TAREFA OBRIGATÓRIA 1:
Com base no texto sobre os moinhos de Campolide, responda:
(a) Em que parque está o conjunto de dois moinhos mencionado no início?
(b) Quantos moinhos funcionavam outrora na rua?
(c) Onde está o morador que acompanha o registo fotográfico?
TAREFA OBRIGATÓRIA 2:
Reproduza palavra por palavra o trecho do texto sobre os moinhos de Campolide que começa em "A primavera mal" e segue até "dos Sete Moinhos.".
TAREFA OBRIGATÓRIA 3:
Diga se cada afirmação concorda com o texto sobre os moinhos de Campolide, citando as palavras dele que o decidem:
(a) O nome da Rua dos Sete Moinhos vem dos moinhos que funcionavam nela.
(b) É o sogro quem pergunta se vão reformar o moinho.
(c) A cena se passa no inverno.

TEXTO FORNECIDO:
※ ※ ※

O conjunto de dois moinhos do Parque de Moinhos de Santana está na lista dos imóveis que serão reformados. São também o que apresentam os melhores aspetos.

A primavera mal começou, mas o calor pelos lados de Campolide já é veranil. À sombra e a salvo, sentado na cadeira posicionada no passeio, um morador acompanha o registo fotográfico das ruínas do antigo moinho de vento. Um dentre os sete que outrora funcionavam na pacata via e que lhe deram o nome de Rua dos Sete Moinhos.

“Vão reformá-lo?”, pergunta, vencido pela curiosidade, enquanto o sogro observa o diálogo em silêncio. “Vão, sim, entretanto não sei se reformarão estes, da rua”, respondo, preparando-me para ouvir uma boa história.

“Se forem, então, terão que tirar os moradores de lá”, completa, apontando para um segundo moinho na rua, ao longe. O sogro confirma com a cabeça.

※ ※ ※

DADOS:
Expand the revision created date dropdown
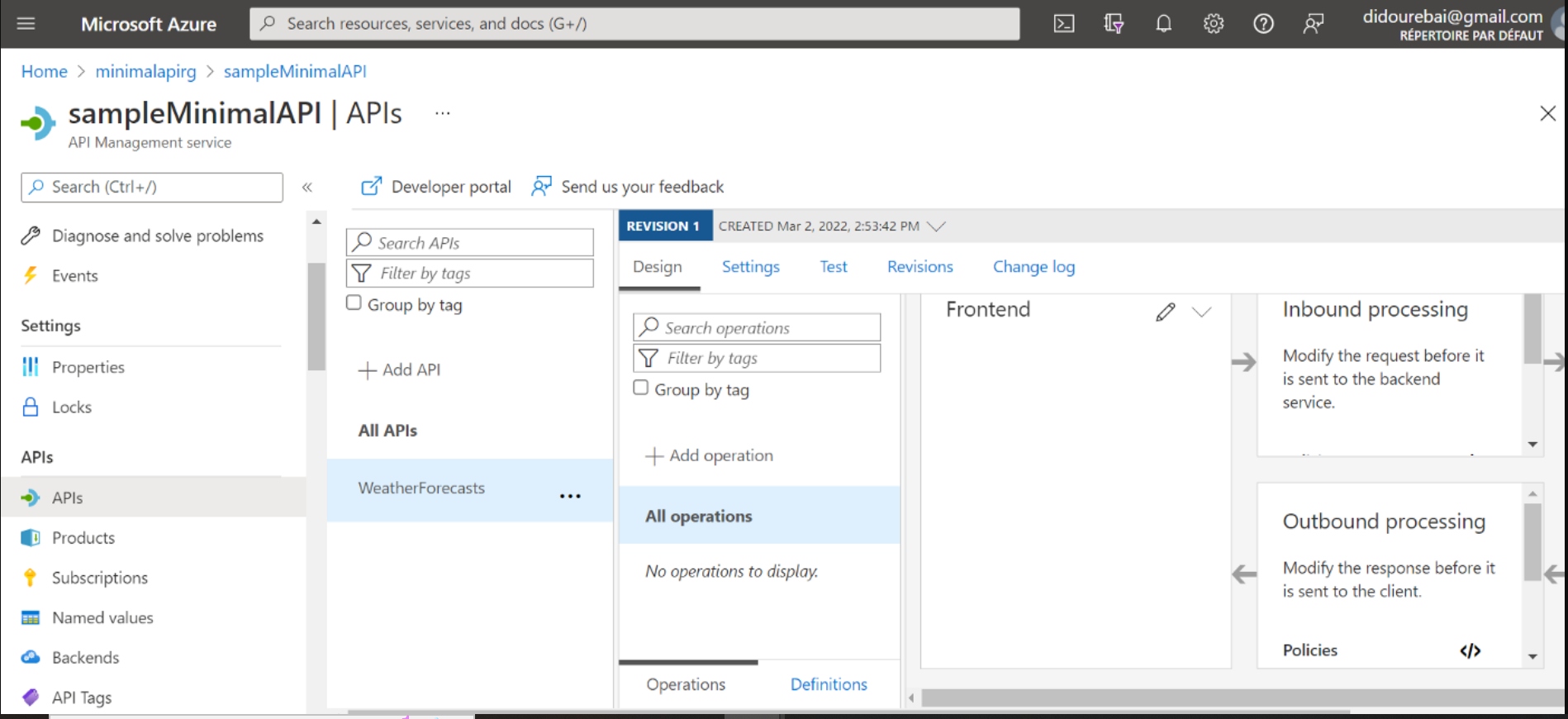 coord(936,226)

※ ※ ※

RESPOSTA CORRETA 1:
(a) No Parque de Moinhos de Santana.
(b) Sete.
(c) À sombra, sentado na cadeira posicionada no passeio.

RESPOSTA CORRETA 2:
A primavera mal começou, mas o calor pelos lados de Campolide já é veranil. À sombra e a salvo, sentado na cadeira posicionada no passeio, um morador acompanha o registo fotográfico das ruínas do antigo moinho de vento. Um dentre os sete que outrora funcionavam na pacata via e que lhe deram o nome de Rua dos Sete Moinhos.

RESPOSTA CORRETA 3:
(a) Sim: "Um dentre os sete que outrora funcionavam na pacata via e que lhe deram o nome de Rua dos Sete Moinhos."
(b) Não: "“Vão reformá-lo?”, pergunta, vencido pela curiosidade, enquanto o sogro observa o diálogo em silêncio."
(c) Não: "A primavera mal começou"